Remastering speech using Adobe Enhance Speech AI?

jjcoomber · Post by **jjcoomber** » Tue Dec 20, 2022 10:16 am

I recently found Adobe Podcasts AI 'Enhance Speech', and my first thought was to try using it to 'enhance' the speech files from old adventure games. I decided to try it out with Sam & Max Hit the Road! but I'm not so technically minded (codewise) so I've run into a few problems...

First of all, finding a reliable way to extract the speech audio from monster.sou - I found a few ancient posts here in the forum, but no real answers. I tried both ScummvmEx and Scummvm Revisted, and whilst I was able to dump files individually I couldn't find a way to do it in bulk (and there are 3377 files

). I know it should be possible to edit the source code of Scummvm Tools compress_scumm_sou so it doesn't delete it's temp files and labels them incrementally, but I'm afraid that is beyond me...

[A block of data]

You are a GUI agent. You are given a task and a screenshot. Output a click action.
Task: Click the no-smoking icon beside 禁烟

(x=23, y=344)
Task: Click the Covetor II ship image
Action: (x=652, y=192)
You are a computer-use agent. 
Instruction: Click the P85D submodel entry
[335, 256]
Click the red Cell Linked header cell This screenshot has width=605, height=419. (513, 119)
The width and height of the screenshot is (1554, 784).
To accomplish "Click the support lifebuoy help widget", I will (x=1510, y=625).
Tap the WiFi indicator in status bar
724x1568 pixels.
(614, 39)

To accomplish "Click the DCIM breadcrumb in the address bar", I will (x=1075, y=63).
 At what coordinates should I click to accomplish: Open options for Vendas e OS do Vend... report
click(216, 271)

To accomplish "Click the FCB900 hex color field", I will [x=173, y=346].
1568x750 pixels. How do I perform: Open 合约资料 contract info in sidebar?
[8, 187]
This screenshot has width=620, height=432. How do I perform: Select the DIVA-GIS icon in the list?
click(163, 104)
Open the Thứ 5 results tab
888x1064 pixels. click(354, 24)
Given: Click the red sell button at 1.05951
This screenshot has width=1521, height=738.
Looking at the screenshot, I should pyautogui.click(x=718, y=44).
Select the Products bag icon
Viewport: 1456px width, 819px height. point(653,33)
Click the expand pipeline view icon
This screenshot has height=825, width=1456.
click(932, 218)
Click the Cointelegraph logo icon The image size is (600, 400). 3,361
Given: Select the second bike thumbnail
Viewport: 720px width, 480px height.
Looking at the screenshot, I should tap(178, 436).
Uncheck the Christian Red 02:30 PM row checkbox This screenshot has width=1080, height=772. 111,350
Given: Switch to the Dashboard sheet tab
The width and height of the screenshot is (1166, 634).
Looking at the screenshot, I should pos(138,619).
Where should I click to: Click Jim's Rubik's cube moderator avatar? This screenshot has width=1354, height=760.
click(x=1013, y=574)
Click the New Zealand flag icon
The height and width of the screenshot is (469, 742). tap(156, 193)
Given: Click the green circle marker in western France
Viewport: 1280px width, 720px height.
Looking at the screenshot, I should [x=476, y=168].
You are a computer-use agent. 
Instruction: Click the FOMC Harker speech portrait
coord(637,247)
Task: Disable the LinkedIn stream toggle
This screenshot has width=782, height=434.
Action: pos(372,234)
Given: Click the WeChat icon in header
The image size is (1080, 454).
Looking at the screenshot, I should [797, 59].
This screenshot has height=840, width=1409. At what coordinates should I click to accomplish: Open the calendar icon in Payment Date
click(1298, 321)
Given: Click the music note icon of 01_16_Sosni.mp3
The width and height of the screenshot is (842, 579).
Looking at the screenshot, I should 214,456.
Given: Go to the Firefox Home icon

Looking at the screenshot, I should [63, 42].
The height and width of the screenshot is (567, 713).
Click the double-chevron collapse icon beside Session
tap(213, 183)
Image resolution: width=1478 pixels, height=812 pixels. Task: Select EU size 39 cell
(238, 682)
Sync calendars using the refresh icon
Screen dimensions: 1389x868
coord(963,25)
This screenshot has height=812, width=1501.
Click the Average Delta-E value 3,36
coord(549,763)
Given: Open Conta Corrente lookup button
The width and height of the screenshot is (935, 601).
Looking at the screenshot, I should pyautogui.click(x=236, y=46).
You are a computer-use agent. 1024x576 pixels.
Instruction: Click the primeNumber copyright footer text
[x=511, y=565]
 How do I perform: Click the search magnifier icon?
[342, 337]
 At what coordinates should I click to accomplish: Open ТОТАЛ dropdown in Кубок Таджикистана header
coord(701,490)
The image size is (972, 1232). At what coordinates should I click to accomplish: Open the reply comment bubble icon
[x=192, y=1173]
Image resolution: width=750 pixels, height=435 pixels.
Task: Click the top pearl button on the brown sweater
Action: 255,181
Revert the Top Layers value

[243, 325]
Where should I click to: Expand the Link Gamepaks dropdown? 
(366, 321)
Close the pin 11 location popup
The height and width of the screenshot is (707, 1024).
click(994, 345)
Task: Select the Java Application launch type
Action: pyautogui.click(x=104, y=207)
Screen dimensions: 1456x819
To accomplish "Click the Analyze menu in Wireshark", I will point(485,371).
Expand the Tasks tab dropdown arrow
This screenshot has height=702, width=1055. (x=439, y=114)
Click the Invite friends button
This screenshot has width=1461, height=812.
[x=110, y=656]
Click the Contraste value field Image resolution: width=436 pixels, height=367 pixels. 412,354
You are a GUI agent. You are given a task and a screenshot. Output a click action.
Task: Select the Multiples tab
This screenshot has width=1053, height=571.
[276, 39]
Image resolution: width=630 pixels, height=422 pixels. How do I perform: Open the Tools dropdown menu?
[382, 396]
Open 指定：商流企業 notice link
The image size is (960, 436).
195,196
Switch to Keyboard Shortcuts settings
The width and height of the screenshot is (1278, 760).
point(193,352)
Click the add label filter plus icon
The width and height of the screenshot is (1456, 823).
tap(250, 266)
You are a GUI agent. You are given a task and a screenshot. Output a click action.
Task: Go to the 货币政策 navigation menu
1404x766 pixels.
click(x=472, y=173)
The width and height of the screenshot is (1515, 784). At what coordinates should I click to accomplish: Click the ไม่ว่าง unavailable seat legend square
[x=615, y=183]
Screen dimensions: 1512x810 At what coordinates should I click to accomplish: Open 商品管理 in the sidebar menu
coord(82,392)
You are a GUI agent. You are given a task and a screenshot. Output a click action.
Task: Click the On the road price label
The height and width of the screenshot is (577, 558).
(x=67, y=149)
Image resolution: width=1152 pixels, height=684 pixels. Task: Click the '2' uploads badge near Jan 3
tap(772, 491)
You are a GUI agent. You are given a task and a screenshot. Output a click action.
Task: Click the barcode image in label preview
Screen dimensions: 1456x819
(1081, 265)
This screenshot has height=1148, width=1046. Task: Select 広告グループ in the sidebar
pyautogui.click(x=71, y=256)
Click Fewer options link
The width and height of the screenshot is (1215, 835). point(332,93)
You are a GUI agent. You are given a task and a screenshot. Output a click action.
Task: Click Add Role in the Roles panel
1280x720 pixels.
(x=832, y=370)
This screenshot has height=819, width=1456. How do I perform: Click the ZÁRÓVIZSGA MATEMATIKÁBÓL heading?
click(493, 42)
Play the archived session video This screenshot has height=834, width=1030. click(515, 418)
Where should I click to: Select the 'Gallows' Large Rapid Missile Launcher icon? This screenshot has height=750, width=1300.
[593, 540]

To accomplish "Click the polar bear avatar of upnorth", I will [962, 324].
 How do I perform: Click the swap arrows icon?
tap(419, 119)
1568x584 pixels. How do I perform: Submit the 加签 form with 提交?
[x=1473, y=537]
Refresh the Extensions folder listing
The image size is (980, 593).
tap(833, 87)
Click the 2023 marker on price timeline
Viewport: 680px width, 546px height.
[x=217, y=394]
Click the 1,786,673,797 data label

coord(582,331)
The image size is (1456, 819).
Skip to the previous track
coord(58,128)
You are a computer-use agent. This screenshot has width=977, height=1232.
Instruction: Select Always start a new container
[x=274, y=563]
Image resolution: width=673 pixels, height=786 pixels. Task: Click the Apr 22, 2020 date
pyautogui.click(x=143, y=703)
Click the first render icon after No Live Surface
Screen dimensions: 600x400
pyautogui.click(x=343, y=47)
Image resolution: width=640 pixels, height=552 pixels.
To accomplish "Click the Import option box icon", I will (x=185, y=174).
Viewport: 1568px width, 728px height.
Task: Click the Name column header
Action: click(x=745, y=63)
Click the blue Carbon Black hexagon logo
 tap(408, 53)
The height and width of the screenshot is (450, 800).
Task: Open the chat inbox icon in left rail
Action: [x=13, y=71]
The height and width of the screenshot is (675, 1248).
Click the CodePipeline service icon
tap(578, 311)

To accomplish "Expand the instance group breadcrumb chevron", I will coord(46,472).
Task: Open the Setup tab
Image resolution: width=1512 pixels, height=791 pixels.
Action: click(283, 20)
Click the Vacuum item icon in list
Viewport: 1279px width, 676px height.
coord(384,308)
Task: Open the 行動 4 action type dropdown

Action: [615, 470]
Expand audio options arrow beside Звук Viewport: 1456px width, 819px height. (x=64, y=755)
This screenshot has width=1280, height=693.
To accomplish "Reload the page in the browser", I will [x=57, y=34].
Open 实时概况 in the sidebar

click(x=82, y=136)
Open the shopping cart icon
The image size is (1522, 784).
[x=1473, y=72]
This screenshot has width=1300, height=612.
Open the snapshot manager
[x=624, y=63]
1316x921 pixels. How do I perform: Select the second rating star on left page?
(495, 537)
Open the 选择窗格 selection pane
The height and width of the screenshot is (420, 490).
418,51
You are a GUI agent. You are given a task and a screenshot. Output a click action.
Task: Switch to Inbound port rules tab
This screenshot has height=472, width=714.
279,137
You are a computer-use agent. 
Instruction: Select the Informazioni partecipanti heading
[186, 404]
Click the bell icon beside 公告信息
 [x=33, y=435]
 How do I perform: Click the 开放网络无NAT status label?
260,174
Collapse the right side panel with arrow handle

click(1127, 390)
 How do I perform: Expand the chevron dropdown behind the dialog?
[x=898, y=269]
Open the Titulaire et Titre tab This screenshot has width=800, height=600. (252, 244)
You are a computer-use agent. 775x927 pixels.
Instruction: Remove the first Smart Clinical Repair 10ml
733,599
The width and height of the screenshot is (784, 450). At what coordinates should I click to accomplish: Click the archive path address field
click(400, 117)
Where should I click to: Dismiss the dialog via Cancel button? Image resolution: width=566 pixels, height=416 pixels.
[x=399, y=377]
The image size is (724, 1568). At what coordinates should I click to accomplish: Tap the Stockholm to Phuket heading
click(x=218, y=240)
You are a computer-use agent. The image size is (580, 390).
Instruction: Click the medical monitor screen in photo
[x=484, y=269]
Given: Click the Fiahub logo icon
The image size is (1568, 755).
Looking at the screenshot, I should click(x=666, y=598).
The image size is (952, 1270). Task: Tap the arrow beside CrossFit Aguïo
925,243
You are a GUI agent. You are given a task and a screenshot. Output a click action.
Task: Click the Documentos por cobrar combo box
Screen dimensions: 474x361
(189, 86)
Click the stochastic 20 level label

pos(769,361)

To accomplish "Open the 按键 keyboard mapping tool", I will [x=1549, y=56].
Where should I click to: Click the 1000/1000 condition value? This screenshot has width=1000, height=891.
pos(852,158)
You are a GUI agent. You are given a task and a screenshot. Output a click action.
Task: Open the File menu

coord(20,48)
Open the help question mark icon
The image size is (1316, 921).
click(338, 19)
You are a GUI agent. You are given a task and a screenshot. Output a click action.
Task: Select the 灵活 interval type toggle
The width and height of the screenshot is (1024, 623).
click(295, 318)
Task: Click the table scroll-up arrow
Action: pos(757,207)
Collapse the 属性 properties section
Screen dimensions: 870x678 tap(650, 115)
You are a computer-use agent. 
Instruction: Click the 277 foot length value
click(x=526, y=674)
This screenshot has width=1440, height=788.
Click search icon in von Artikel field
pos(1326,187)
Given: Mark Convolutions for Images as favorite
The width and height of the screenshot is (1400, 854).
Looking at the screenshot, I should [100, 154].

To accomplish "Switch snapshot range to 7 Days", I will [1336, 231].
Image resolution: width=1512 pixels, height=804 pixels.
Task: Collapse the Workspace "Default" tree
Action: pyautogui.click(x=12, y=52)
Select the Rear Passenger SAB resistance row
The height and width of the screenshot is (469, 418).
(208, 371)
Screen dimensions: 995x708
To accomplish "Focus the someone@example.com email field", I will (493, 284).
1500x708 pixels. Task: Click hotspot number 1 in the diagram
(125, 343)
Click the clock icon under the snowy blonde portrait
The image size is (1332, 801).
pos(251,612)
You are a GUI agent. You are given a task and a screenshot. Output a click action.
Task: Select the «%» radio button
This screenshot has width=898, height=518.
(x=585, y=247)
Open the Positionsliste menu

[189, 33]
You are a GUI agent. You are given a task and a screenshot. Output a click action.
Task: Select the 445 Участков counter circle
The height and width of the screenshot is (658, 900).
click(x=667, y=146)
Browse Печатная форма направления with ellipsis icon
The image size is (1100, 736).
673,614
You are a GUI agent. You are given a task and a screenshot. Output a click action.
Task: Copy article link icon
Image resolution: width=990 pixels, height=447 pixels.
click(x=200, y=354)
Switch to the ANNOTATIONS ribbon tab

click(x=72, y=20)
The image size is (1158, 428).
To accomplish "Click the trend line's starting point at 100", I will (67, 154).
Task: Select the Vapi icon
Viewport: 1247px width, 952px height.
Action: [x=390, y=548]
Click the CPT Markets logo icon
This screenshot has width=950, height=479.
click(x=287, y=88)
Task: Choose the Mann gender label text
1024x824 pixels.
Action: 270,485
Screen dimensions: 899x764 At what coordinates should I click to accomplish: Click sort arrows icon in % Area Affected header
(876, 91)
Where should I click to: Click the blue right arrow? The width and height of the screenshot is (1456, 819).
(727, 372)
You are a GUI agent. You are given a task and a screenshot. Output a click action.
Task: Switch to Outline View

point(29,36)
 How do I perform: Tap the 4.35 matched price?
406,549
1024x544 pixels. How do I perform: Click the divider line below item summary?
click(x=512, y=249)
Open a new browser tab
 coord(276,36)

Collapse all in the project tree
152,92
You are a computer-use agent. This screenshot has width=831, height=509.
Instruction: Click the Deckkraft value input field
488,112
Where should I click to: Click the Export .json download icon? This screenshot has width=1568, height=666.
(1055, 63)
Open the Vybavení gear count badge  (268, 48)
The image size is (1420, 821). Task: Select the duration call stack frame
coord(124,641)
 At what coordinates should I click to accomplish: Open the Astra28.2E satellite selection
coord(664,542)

| What you will do |
Write the next part of the forum post about using Adobe Enhance Speech on the voice files from old adventure games, starting right after its last sentence.

| Task result |
I was able to find a more generic file ripper (X-Ripper 1.5), which seems to work. Though when I tried it with monster.sou it produced absolutely huge (but functioning) voc files - I didn't even get through 10% of the files and it was already hitting 22gb! I managed to get around this by instead using the compressed monster.sog and the ripper was able to read and dump the contained ogg files (.sof didn't work).

So, I finally have the 3377 ogg files for each voc track (labeled based on the original identifying number from Scummvm Rev), which I converted back to wav and joined together into three continuous files - I did this last step as Adobe Podcast Enhance Speech processes one file at a time with a max filesize of 1hr or 1gb and only handles wav or mp3.

After the AI has done its thing I downloaded the 'enhanced' wav, and it seems to have worked pretty well. The new 48khz files aren't perfect and could probably do with some tweaking, but there's now a lot more 'headroom' in the files and they don't sound as 'crispy'. It fails to correctly clean singing, so for now Bumpus' song will have to wait. The answering phone messages are completely cleaned up too, so they would need downgrading again to correctly sound like 'phone quality'.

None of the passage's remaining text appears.